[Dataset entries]
**********
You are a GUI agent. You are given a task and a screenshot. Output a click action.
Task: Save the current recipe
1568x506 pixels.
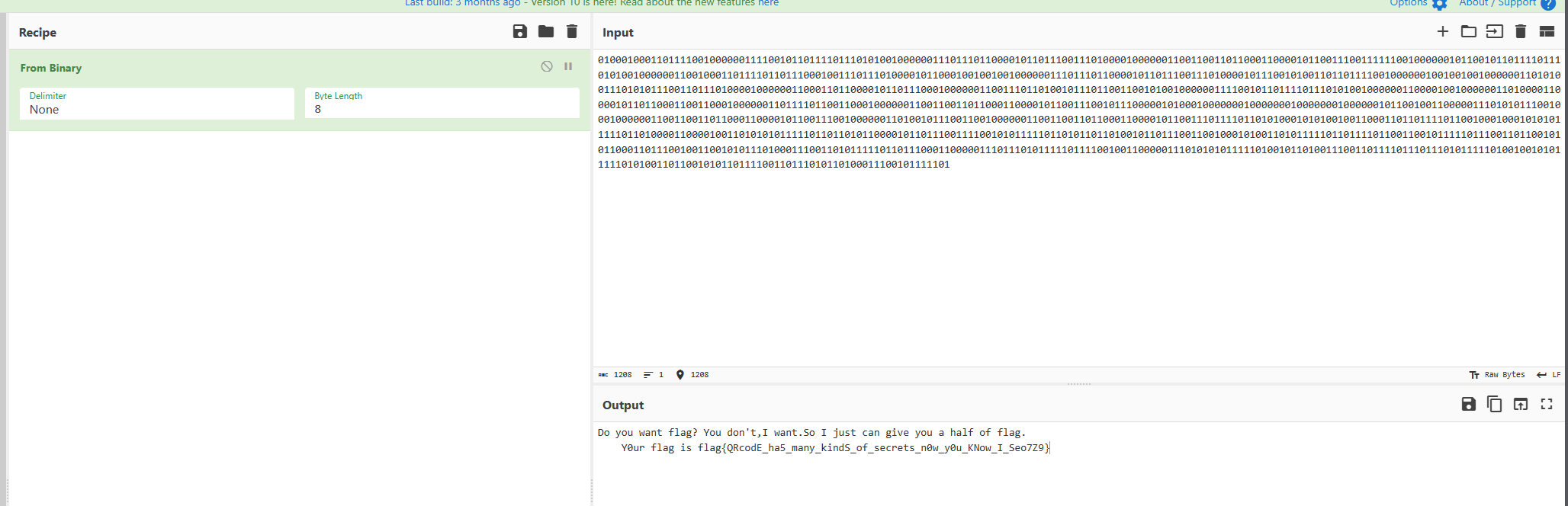pyautogui.click(x=519, y=32)
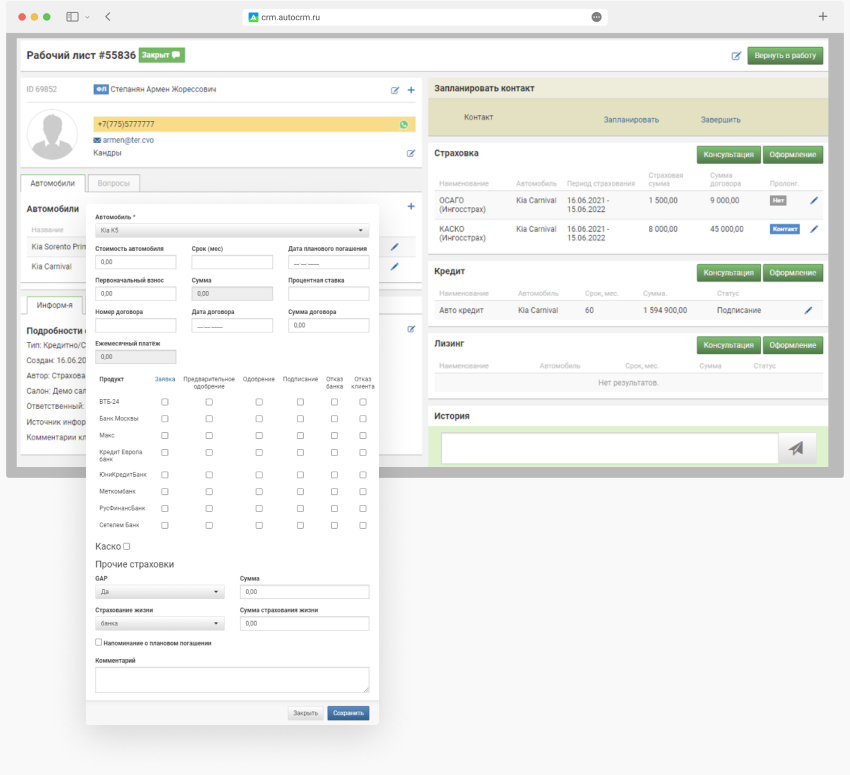Expand the GAP dropdown
Screen dimensions: 850x775
click(x=159, y=592)
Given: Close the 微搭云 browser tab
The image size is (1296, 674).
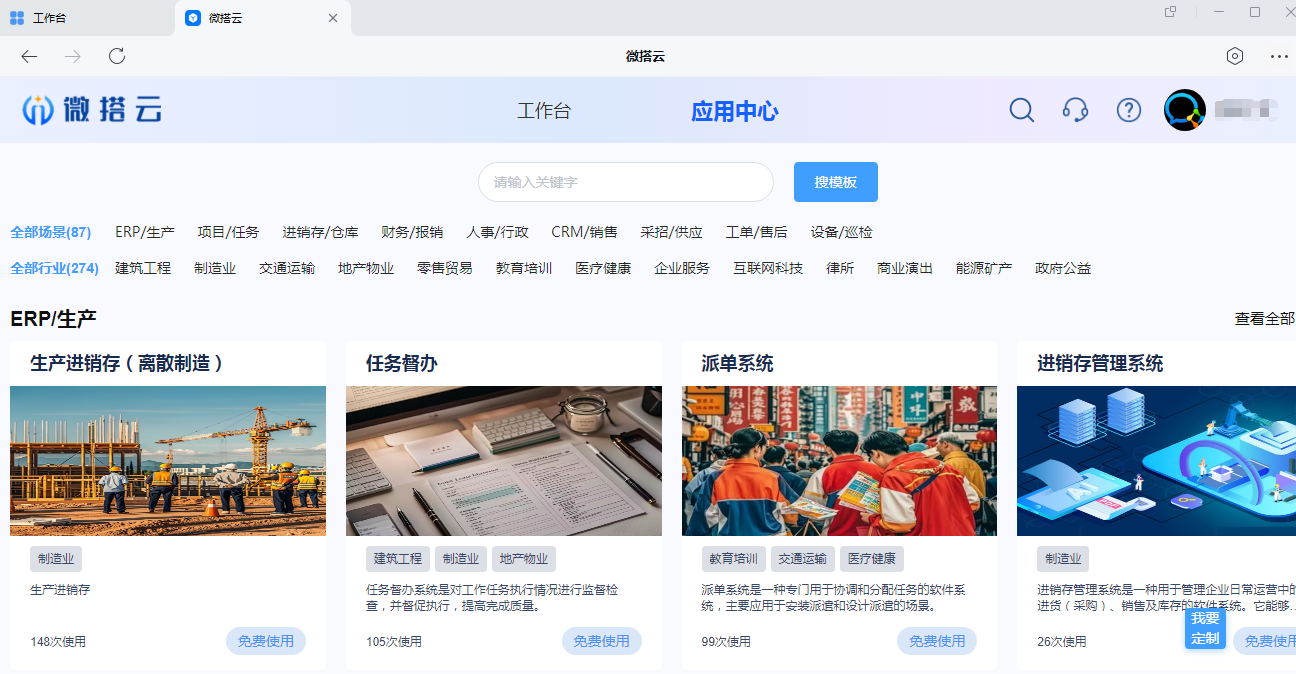Looking at the screenshot, I should click(333, 18).
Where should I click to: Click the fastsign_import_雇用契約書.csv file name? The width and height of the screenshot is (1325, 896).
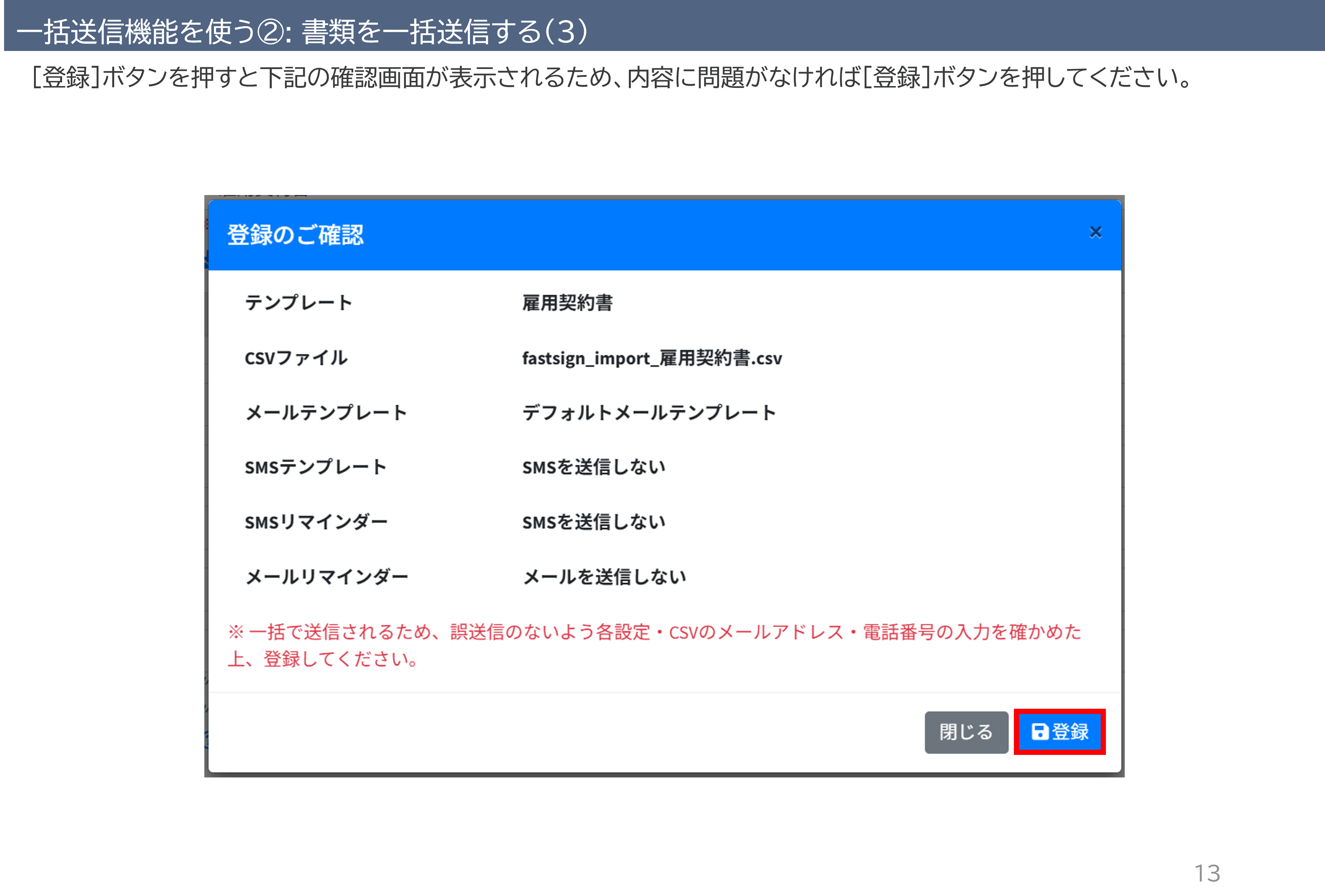click(x=652, y=358)
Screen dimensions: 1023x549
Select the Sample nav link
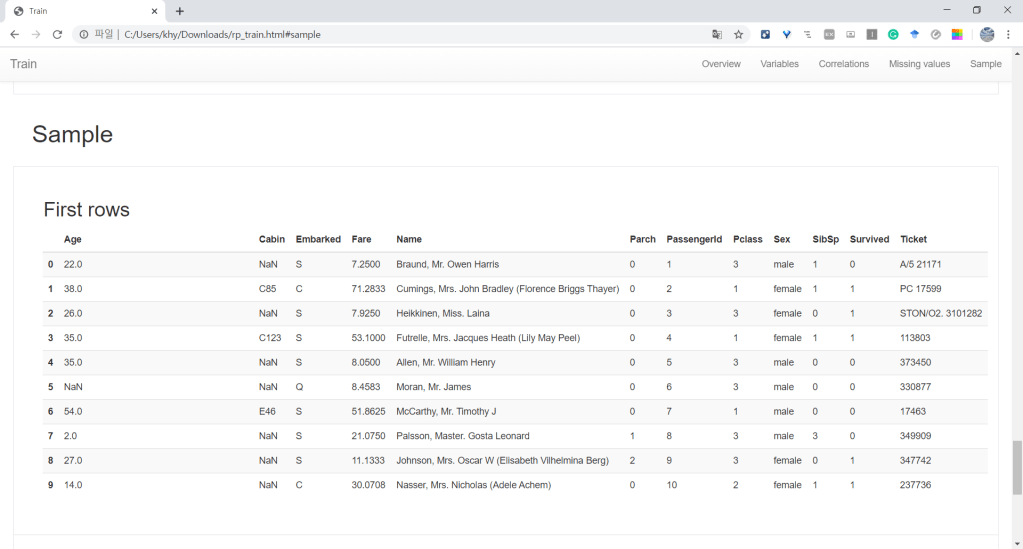click(x=985, y=64)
**********
### Required action
Every line above is to be repeated exactly, but no picture is to appear in the copy.

### Result of this task
You are a GUI agent. You are given a task and a screenshot. Output a click action.
Task: Save the current recipe
1568x506 pixels.
pyautogui.click(x=519, y=32)
Expand the GAP dropdown
Screen dimensions: 850x775
click(x=159, y=592)
Given: Close the 微搭云 browser tab
The image size is (1296, 674).
Looking at the screenshot, I should click(333, 18).
Where should I click to: Click the fastsign_import_雇用契約書.csv file name? The width and height of the screenshot is (1325, 896).
click(x=652, y=358)
Screen dimensions: 1023x549
Select the Sample nav link
click(x=985, y=64)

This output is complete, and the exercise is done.